The limit mechanism operates the actuating shaft that is activated by engagement with the upper and lower surfaces of the nut part, and activates the upper and lower limit stop switches. Since the upper surface can be configured, the height of the high-frequency thawing device can be reduced, allowing for miniaturization.

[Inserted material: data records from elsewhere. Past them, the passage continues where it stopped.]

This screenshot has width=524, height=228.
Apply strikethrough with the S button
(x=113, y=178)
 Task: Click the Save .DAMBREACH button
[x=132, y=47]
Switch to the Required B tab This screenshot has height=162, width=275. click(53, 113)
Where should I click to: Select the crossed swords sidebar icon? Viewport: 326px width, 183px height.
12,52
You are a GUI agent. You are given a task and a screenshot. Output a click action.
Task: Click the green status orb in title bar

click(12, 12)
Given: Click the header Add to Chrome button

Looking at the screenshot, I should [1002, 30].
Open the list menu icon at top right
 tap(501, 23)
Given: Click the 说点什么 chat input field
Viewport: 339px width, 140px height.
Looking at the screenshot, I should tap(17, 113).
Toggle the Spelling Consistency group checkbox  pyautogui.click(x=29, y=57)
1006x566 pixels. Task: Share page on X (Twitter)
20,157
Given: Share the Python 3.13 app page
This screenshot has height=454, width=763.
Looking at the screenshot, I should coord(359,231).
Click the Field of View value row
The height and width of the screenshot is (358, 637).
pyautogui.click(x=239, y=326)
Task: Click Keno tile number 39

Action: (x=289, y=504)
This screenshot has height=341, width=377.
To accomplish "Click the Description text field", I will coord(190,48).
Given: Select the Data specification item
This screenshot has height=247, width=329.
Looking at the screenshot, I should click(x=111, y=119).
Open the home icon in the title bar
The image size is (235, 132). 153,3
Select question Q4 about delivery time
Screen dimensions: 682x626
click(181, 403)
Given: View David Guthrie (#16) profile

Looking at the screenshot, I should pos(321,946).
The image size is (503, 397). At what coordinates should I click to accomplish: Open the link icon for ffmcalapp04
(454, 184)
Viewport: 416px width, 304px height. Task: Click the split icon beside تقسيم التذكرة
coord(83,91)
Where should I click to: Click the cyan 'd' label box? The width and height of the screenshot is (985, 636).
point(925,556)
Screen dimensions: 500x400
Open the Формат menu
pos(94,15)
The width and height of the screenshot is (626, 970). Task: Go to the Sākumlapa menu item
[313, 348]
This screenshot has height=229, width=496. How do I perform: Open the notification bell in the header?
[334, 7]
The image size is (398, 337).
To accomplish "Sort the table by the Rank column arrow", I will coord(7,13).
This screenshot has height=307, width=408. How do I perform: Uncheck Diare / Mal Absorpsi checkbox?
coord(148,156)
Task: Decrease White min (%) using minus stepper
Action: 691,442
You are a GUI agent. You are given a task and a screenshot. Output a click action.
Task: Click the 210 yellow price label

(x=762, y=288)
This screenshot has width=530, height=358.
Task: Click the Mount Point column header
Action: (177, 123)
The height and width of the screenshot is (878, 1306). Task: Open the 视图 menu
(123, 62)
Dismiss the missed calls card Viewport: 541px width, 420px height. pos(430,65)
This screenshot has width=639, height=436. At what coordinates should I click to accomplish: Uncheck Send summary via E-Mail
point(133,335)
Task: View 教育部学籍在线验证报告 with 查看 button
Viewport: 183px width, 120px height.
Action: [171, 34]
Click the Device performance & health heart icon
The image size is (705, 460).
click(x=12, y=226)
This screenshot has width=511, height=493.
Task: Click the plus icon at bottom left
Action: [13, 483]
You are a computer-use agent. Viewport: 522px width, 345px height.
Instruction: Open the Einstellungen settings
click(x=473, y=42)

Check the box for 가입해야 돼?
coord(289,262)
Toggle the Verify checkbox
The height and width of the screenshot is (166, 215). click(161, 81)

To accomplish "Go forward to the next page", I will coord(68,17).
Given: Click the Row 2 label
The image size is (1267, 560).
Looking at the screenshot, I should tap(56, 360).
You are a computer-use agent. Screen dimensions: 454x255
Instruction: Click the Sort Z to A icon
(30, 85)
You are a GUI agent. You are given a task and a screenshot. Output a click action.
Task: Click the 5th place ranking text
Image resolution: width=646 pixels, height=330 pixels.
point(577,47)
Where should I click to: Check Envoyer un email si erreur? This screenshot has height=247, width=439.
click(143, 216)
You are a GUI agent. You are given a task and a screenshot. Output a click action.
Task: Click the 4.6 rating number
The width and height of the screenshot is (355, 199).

In addition, since the operating shaft is installed inside the guide pipe, there is no intrusion of dirt, etc., and since it is biased to the neutral point by a spring, the limit switch for upper and lower limit stops can be opened and closed reliably. It also has

[Brief explanation of the drawing]

Figure 1 is a cross-sectional view of the upper electrode lifting device of a conventional thawing device.
Fig. 2 is a partial sectional view of a thawing device showing an embodiment of the present invention, Fig. 3 is a sectional view of the main part of the electrode lifting device, and Fig. 4 is a sectional view of a thawing device showing an embodiment of the present invention.
It is an AA sectional view of the figure. 11... Thawing chamber, 12... Lower electrode,
13... Mounting plate, 14... Upper electrode,
16... Cooling wind cylinder, 23... Upper electrode lifting device, 25... High frequency oscillation power source.

Claims (1)

[Scope of utility model registration request] It has two upper and lower electrodes configured to sandwich the object to be thawed,
In a high-frequency thawing device that adjusts the gap between the upper electrode and the object to be thawed, the upper electrode connected to the nut is raised and lowered by the engagement between the screw shaft and the nut, and the nut is moved up and down. A high-frequency thawing device configured to engage with a stopper fixed to an operating shaft at substantially upper and lower limit positions to operate the operating shaft, thereby operating a limit switch for stopping the lower and upper limits of the upper electrode.